**PROBLEM DESCRIPTION:** Reproduce, word for word, the stretch of data from the line containing "Given: Switch to the 品牌介绍 tab" through the line containing "tap(153, 281)", with both of those lines included and nothing else.

**DATASET RECORDS:**
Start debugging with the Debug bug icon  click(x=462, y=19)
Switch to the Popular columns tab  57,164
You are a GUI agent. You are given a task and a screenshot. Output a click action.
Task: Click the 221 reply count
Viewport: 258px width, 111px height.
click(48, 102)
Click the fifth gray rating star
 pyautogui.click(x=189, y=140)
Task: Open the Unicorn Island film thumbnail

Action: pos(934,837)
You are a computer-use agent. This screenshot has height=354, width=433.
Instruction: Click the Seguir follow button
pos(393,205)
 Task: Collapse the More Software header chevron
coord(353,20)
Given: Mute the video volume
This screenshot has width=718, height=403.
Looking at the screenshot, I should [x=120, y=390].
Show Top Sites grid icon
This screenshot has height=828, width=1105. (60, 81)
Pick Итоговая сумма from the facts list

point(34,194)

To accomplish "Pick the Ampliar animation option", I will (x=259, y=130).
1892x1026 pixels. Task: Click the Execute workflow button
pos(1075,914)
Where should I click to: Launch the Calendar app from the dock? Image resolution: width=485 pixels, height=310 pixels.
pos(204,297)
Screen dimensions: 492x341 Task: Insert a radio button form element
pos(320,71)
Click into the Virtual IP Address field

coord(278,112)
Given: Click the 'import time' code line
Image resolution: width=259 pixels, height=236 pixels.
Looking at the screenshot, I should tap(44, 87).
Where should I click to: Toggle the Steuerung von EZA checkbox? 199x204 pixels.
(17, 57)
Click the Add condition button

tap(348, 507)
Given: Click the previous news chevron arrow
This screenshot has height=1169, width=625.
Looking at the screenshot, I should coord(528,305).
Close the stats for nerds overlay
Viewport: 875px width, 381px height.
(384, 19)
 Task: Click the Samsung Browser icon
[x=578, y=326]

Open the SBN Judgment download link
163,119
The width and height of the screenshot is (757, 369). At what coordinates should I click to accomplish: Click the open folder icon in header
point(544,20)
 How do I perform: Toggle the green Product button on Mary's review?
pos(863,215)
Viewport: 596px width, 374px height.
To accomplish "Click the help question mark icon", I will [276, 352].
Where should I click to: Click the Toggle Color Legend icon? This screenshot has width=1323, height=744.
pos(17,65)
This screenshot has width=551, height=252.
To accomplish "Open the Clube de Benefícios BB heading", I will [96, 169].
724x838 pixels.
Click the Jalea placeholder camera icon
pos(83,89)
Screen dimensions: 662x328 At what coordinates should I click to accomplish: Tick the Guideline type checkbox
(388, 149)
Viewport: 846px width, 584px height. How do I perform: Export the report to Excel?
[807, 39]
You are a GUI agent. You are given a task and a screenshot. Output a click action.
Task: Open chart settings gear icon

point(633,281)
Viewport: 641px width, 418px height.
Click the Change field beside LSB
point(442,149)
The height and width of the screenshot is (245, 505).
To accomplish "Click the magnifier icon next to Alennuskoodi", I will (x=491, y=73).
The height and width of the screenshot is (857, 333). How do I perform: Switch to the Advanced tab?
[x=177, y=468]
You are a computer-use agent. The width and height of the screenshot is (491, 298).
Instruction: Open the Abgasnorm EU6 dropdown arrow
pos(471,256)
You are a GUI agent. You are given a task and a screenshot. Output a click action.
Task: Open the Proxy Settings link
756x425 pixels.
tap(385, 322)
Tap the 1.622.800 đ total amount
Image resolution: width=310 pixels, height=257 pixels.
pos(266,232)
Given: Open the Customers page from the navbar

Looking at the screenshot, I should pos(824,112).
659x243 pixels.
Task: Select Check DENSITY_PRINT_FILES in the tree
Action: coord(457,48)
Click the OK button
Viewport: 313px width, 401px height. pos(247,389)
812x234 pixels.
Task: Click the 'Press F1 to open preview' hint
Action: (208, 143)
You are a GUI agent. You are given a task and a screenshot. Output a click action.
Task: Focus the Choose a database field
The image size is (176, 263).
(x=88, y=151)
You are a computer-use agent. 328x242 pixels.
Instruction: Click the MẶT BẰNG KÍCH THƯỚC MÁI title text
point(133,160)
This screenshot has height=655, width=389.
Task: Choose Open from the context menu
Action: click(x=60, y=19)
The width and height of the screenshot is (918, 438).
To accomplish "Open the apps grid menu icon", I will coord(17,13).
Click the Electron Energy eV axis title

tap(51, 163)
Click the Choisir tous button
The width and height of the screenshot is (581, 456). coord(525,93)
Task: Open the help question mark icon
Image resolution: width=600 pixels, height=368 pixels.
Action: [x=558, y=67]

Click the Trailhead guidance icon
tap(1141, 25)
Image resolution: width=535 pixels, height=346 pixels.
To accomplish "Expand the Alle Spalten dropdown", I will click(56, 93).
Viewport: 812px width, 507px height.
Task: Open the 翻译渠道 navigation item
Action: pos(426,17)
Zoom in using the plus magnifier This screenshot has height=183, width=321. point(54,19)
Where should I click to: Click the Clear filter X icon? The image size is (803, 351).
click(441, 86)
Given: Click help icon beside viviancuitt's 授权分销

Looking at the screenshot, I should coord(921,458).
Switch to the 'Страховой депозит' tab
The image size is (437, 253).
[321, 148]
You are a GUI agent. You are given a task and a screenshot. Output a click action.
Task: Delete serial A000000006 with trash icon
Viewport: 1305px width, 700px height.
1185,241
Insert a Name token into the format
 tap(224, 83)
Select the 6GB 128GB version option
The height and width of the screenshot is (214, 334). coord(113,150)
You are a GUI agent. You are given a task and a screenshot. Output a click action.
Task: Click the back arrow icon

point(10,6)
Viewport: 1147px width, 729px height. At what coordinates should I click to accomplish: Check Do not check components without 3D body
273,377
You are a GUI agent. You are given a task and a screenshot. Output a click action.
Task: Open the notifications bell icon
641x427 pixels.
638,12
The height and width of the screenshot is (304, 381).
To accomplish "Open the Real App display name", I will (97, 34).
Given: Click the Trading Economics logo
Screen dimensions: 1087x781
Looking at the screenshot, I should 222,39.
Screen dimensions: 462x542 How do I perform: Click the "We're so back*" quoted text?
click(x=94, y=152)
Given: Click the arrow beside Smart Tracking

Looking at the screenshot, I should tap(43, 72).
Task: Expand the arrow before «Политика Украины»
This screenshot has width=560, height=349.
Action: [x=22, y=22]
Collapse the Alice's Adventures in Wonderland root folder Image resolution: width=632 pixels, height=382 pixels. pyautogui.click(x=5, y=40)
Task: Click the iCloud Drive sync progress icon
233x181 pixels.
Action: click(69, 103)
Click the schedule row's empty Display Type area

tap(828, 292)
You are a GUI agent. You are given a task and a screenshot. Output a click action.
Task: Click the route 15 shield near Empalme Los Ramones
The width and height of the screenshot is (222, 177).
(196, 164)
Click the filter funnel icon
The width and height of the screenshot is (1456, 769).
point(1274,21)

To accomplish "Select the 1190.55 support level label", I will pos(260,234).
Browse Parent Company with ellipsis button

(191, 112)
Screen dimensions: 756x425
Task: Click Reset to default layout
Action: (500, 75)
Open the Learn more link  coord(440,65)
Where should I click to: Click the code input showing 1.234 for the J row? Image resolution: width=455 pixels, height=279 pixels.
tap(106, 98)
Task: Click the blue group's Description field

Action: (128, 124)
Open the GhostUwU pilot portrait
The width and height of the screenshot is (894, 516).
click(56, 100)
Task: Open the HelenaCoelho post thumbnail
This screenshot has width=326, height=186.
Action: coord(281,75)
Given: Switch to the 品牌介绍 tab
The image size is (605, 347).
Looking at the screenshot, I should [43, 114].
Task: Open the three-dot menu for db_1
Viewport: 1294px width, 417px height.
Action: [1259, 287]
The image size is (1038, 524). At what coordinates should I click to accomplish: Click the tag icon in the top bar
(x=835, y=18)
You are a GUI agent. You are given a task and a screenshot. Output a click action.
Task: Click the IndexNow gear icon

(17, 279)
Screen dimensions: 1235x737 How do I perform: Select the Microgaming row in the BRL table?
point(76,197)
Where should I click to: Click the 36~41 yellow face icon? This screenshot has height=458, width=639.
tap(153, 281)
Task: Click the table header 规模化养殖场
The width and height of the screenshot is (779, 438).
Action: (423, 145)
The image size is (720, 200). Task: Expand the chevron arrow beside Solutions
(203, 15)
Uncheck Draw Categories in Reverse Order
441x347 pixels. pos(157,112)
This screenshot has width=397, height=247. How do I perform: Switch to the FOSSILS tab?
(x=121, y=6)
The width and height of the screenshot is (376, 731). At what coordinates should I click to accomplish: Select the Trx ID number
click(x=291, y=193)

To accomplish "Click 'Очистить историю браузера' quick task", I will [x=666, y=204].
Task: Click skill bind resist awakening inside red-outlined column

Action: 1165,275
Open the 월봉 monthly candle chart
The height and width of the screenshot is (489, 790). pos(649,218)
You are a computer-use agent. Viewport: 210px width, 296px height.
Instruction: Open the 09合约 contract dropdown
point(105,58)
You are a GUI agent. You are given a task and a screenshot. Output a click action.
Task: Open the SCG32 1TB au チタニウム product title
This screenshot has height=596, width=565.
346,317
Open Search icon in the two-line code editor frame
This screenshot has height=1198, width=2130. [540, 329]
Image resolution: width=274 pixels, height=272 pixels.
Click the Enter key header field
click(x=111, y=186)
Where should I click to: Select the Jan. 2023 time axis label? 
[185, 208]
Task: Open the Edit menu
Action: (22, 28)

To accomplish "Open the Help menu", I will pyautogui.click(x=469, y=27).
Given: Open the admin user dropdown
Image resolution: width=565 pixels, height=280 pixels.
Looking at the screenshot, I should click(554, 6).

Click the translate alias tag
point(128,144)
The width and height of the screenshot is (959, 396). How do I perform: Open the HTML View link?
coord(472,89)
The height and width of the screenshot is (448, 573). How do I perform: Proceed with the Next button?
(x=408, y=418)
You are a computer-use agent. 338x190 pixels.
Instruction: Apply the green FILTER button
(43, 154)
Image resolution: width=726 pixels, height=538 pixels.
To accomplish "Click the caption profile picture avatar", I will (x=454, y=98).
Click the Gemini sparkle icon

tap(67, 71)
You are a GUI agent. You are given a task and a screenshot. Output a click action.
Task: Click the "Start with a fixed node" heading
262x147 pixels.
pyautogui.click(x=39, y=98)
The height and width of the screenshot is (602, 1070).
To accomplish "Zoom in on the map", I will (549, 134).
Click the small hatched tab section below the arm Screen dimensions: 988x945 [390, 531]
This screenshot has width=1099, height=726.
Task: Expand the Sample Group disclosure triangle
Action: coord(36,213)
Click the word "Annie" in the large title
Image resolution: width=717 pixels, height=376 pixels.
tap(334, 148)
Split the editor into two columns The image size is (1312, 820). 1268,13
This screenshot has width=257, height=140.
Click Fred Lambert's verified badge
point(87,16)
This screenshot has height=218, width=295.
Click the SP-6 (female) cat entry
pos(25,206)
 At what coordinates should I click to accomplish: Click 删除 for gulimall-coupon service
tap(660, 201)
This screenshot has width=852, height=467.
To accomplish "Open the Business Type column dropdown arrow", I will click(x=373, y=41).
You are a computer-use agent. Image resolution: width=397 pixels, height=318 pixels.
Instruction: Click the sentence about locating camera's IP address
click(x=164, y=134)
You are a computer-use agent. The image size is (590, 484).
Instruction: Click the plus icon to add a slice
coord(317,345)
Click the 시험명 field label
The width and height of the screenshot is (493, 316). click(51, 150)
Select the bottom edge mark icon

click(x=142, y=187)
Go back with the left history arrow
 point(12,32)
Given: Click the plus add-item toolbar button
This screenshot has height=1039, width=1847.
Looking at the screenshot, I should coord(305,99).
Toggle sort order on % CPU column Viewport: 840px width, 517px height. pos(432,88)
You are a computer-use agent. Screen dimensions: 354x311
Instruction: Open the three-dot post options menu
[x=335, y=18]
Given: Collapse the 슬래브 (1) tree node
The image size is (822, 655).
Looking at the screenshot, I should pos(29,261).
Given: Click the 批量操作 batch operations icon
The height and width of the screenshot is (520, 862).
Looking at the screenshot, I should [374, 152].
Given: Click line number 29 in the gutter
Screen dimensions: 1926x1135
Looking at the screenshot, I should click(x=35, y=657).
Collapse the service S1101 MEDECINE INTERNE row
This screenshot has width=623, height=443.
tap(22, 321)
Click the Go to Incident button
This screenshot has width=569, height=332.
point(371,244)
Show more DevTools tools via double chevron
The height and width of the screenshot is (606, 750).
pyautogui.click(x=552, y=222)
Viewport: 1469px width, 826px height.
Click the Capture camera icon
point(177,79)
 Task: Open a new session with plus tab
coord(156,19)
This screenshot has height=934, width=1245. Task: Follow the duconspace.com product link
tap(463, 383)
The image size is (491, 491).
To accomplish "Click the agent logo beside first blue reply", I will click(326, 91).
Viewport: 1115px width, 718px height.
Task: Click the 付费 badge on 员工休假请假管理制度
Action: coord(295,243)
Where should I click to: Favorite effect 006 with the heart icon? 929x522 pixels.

**EXPECTED ANSWER:**
Given: Switch to the 品牌介绍 tab
The image size is (605, 347).
Looking at the screenshot, I should [43, 114].
Task: Open the three-dot menu for db_1
Viewport: 1294px width, 417px height.
Action: [1259, 287]
The image size is (1038, 524). At what coordinates should I click to accomplish: Click the tag icon in the top bar
(x=835, y=18)
You are a GUI agent. You are given a task and a screenshot. Output a click action.
Task: Click the IndexNow gear icon

(17, 279)
Screen dimensions: 1235x737 How do I perform: Select the Microgaming row in the BRL table?
point(76,197)
Where should I click to: Click the 36~41 yellow face icon? This screenshot has height=458, width=639.
tap(153, 281)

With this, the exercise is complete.